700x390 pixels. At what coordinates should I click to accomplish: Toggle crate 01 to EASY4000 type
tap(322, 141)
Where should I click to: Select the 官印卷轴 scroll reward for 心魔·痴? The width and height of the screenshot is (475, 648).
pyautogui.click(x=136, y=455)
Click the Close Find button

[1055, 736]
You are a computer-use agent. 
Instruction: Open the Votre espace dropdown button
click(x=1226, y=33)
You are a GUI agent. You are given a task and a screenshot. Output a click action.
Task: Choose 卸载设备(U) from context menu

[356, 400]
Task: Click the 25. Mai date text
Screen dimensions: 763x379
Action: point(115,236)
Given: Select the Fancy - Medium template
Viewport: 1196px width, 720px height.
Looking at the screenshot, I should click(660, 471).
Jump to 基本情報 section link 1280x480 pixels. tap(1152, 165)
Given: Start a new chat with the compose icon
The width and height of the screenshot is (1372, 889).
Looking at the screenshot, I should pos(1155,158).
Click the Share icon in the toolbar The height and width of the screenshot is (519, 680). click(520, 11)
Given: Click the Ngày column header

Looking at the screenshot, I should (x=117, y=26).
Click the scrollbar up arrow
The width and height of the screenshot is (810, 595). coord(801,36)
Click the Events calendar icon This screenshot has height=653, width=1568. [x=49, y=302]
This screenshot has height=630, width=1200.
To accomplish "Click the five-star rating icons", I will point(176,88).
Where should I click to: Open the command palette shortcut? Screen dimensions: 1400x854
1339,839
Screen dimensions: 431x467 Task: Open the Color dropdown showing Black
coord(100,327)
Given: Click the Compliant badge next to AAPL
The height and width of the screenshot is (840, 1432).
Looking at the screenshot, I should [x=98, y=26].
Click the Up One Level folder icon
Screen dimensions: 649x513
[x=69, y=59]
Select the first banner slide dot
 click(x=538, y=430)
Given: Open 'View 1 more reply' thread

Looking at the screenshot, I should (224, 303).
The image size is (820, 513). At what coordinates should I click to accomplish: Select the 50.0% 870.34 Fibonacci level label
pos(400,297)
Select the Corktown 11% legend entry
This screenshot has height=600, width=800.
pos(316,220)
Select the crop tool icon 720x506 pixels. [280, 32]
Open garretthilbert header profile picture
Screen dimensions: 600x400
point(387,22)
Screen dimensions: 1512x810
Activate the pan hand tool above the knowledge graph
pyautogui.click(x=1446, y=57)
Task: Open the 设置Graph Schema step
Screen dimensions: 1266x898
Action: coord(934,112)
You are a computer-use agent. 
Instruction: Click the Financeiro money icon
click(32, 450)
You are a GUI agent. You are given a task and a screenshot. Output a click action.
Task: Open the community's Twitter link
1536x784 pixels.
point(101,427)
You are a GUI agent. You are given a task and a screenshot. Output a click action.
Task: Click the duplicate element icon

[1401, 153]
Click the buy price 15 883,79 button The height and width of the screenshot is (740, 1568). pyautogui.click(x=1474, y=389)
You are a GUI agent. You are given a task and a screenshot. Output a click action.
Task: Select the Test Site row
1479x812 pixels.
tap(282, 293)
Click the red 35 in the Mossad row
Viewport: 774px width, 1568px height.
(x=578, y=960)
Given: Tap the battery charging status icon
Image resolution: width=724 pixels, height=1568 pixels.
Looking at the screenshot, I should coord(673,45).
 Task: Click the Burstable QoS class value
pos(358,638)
****
§ **What to work on**
Output the listing above again without any changes, starting with its first line and continuing through the line that contains "coord(100,327)", with that line included.

§ **Exercise result**
700x390 pixels. At what coordinates should I click to accomplish: Toggle crate 01 to EASY4000 type
tap(322, 141)
Where should I click to: Select the 官印卷轴 scroll reward for 心魔·痴? The width and height of the screenshot is (475, 648).
pyautogui.click(x=136, y=455)
Click the Close Find button

[1055, 736]
You are a computer-use agent. 
Instruction: Open the Votre espace dropdown button
click(x=1226, y=33)
You are a GUI agent. You are given a task and a screenshot. Output a click action.
Task: Choose 卸载设备(U) from context menu

[356, 400]
Task: Click the 25. Mai date text
Screen dimensions: 763x379
Action: point(115,236)
Given: Select the Fancy - Medium template
Viewport: 1196px width, 720px height.
Looking at the screenshot, I should click(660, 471).
Jump to 基本情報 section link 1280x480 pixels. tap(1152, 165)
Given: Start a new chat with the compose icon
The width and height of the screenshot is (1372, 889).
Looking at the screenshot, I should pos(1155,158).
Click the Share icon in the toolbar The height and width of the screenshot is (519, 680). click(520, 11)
Given: Click the Ngày column header

Looking at the screenshot, I should (x=117, y=26).
Click the scrollbar up arrow
The width and height of the screenshot is (810, 595). coord(801,36)
Click the Events calendar icon This screenshot has height=653, width=1568. [x=49, y=302]
This screenshot has height=630, width=1200.
To accomplish "Click the five-star rating icons", I will point(176,88).
Where should I click to: Open the command palette shortcut? Screen dimensions: 1400x854
1339,839
Screen dimensions: 431x467 Task: Open the Color dropdown showing Black
coord(100,327)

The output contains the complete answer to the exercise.